- Both sides of the photo card, license number highlighted
- Type: photo card
- Issued by: Service NSW
- Purpose: Identification
- Eligibility: Residents of NSW aged 16 or over
- Expiration: 5 years or 10 years if over 21
- Cost: $5 if obtained with a drivers licence or $14 for person holding NSW driving license or $55 for person without driving license for a 5 year term, alternatively if you are 21 years or older you can purchase a 10 year photo ID card for $98 or free for concession card holders. Free to NSW seniors, concession card holders and Centrelink carers.
- Website: https://www.nsw.gov.au/driving-boating-and-transport/driver-and-rider-licences/proof-of-identity/photo-cards

= NSW Photo Card =

Australian identification card

The NSW Photo Card is a voluntary photo card issued by the Service NSW in New South Wales, Australia.

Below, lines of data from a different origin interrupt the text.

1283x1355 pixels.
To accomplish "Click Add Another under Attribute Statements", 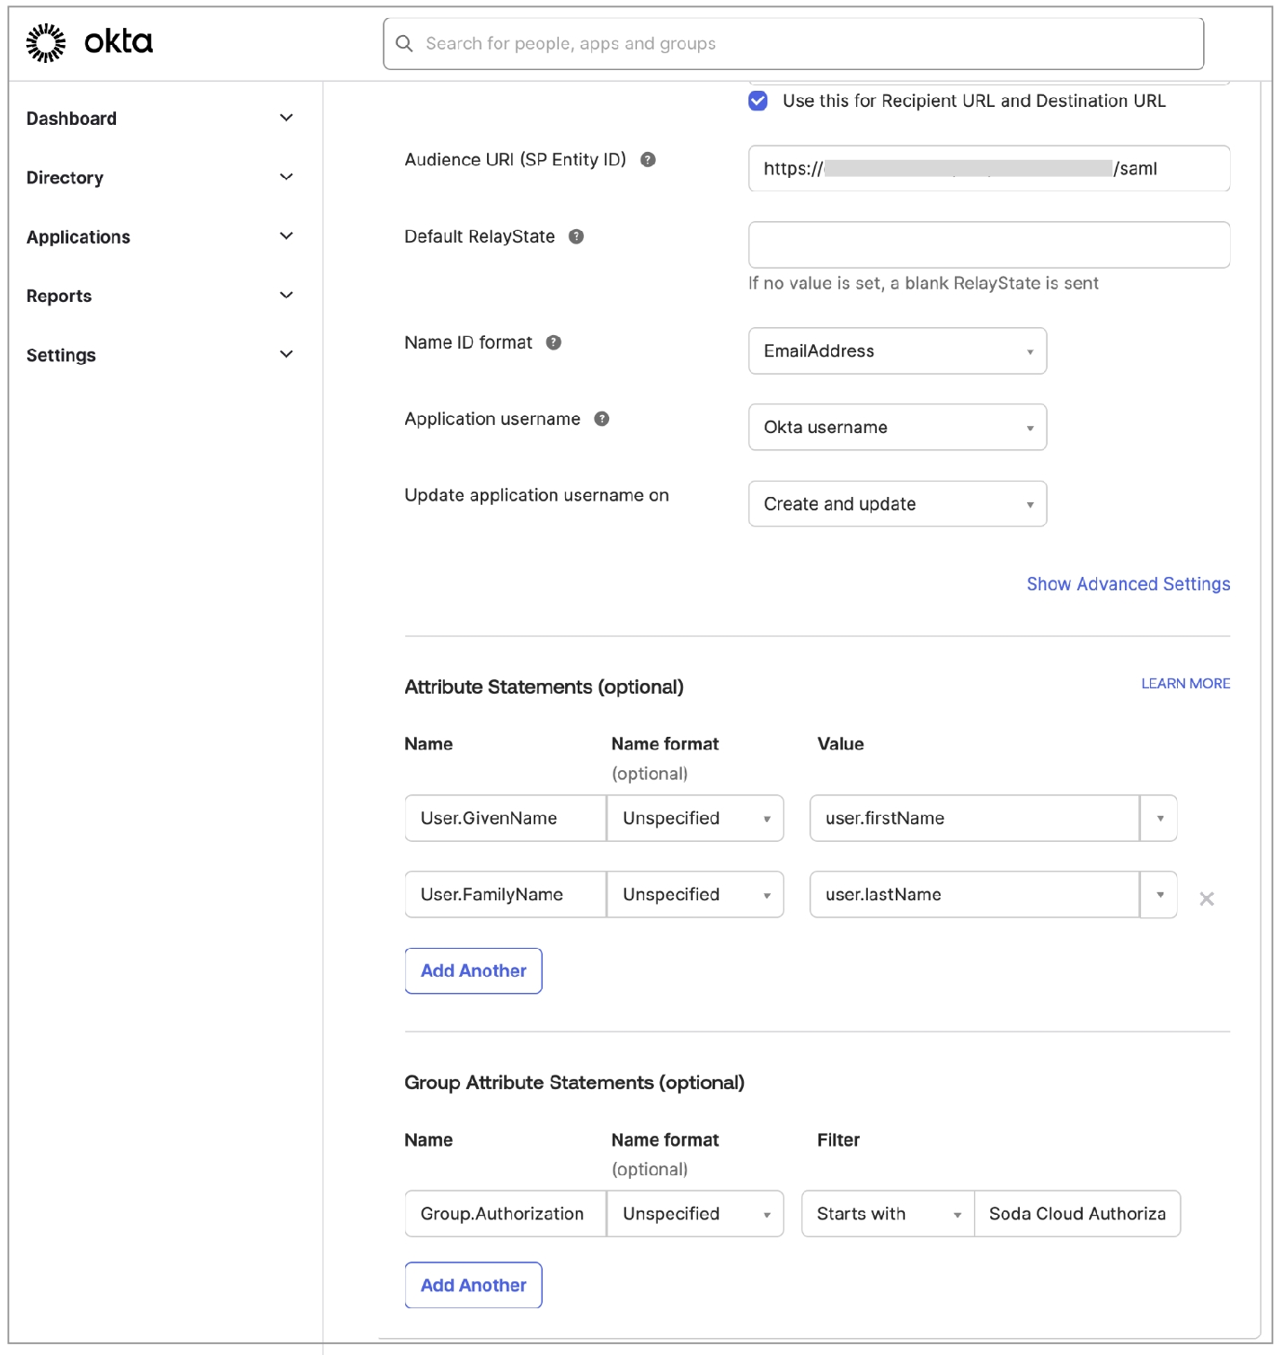I will pyautogui.click(x=473, y=971).
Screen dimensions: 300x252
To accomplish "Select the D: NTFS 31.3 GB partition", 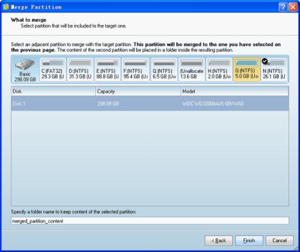I will tap(80, 70).
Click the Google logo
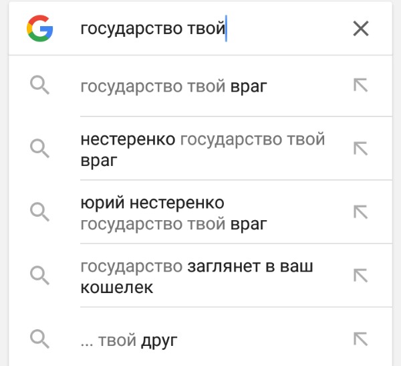Viewport: 401px width, 366px height. tap(39, 29)
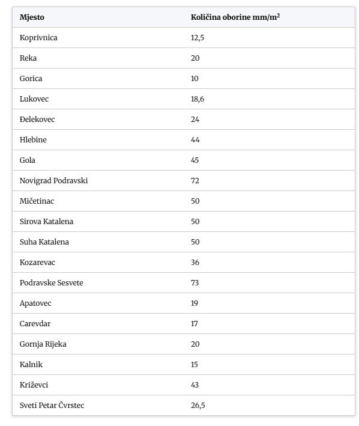
Task: Click Sveti Petar Čvrstec's value 26,5
Action: pyautogui.click(x=198, y=406)
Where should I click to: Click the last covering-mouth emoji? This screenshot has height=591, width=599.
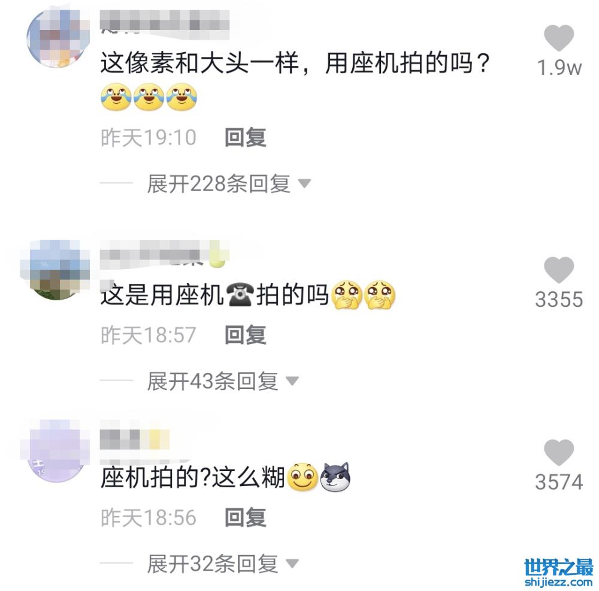(x=380, y=295)

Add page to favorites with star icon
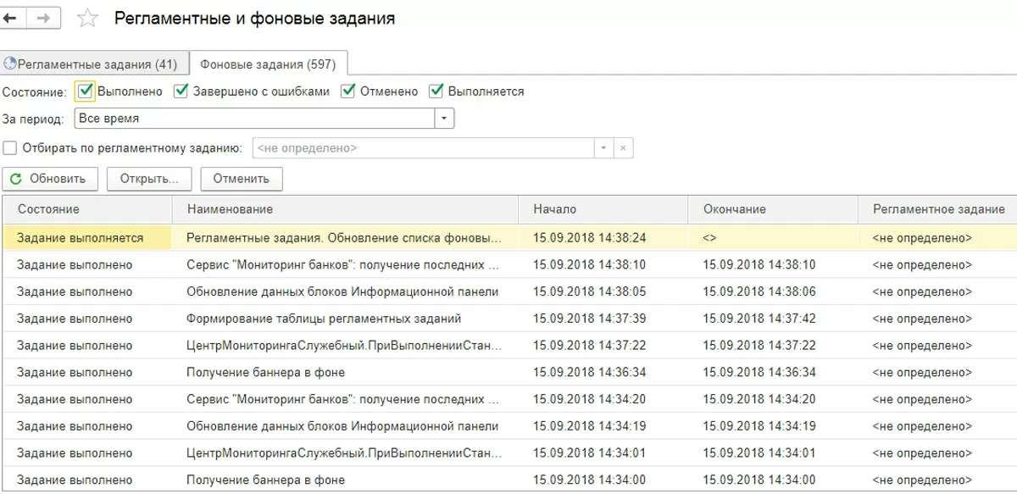(87, 18)
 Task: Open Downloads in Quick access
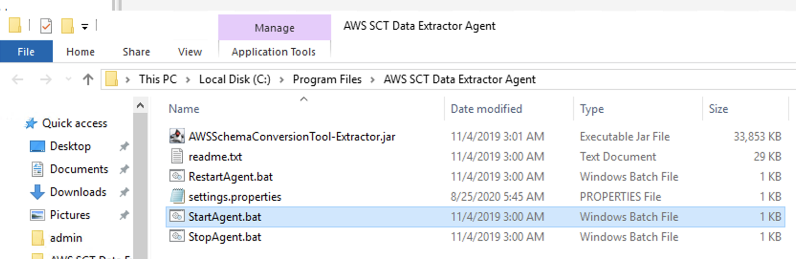[78, 192]
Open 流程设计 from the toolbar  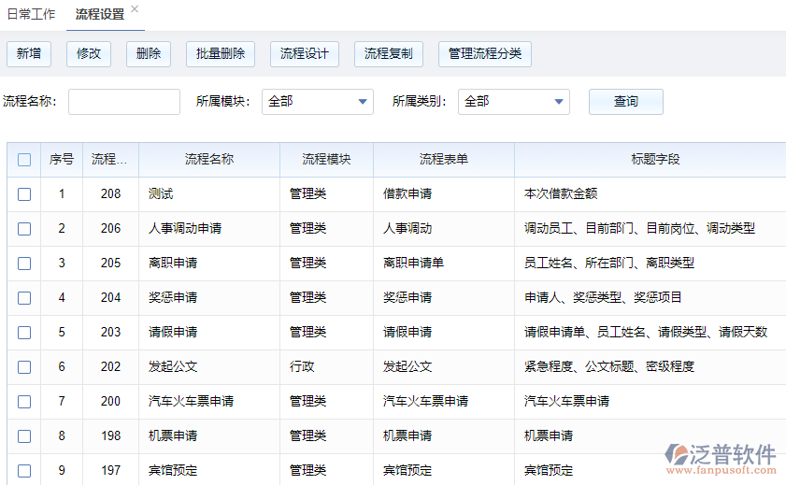click(x=305, y=54)
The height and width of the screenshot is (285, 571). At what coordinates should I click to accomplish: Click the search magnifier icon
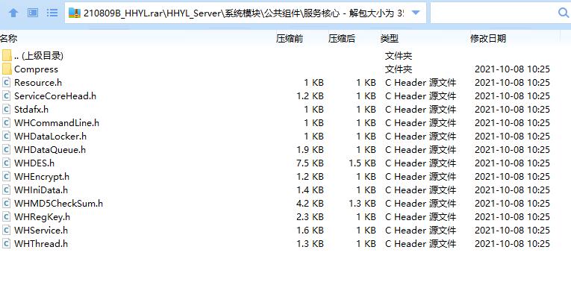(x=564, y=13)
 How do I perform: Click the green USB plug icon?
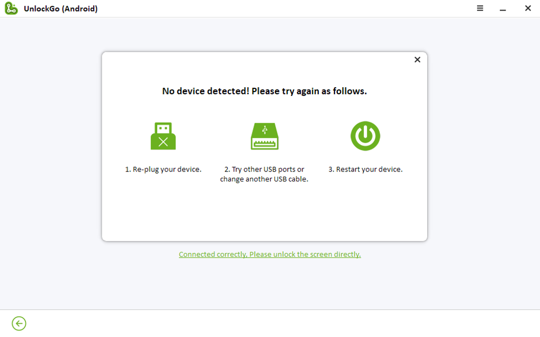[x=163, y=136]
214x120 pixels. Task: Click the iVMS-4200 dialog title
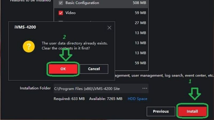tap(25, 27)
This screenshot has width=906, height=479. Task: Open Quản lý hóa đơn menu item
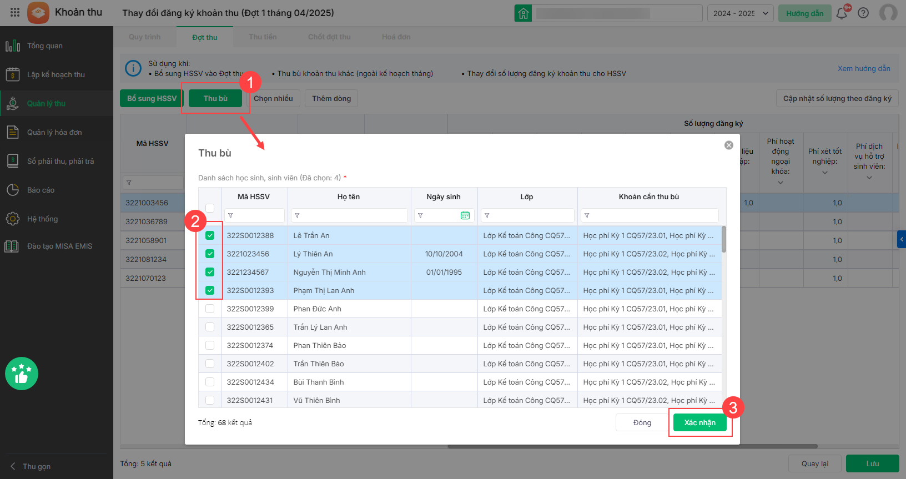[54, 132]
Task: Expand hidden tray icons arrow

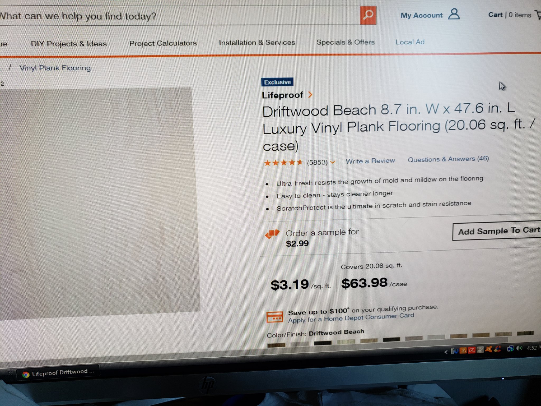Action: pyautogui.click(x=446, y=352)
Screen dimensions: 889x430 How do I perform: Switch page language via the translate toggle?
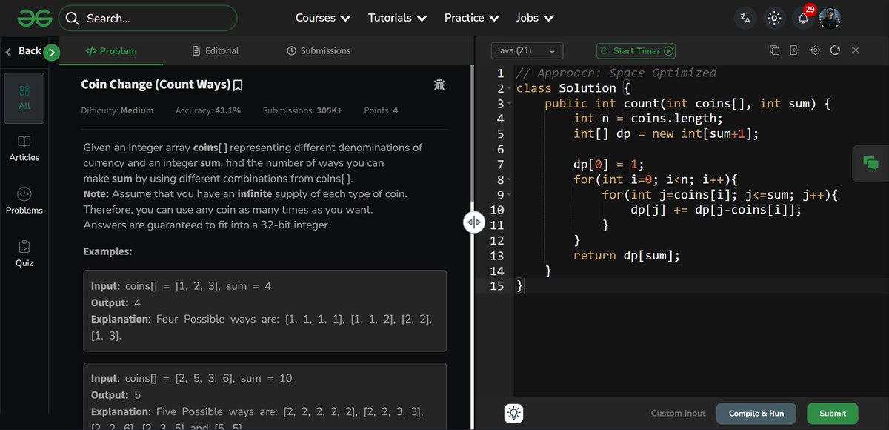(745, 17)

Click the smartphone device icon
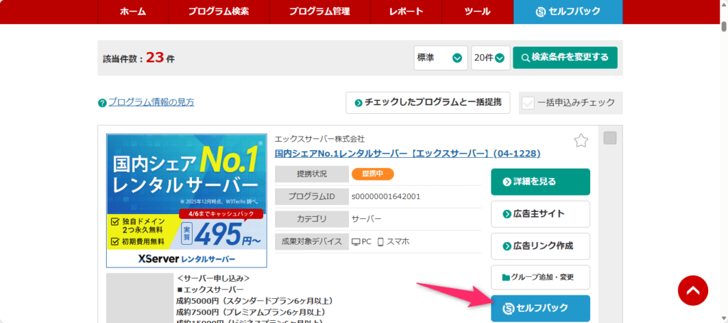380,242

It is credit-card sized and bears the cardholder’s photo, signature, name, address and date of birth.

The NSW Photo Card replaced the 'proof of age' card on 14 December 2005. The proof of age card was age-restricted to adults between 18 and 25 years old, initially, the NSW Photo Card was issued to anyone over 16 years of age not in possession of a state driver licence. As of 1 March 2017, the NSW Photo Card is available to all residents of NSW aged 16 and over, whether or not they have a state driver's licence. At the time of driver licence renewal, a discounted fee can be paid to obtain the additional card.

There are three numbers on the photo card. First, the photo card number (PC Number) on the front centre-left; this number does not change even after re-issue. Secondly, there is a card number on the front top, and finally a number on the rear at top left.

The rear of the card has a space for an address label and displays the date of birth with the last two digits of the year in large numbers, e.g. "99" for 1999, to help with quick age identification at restricted premises.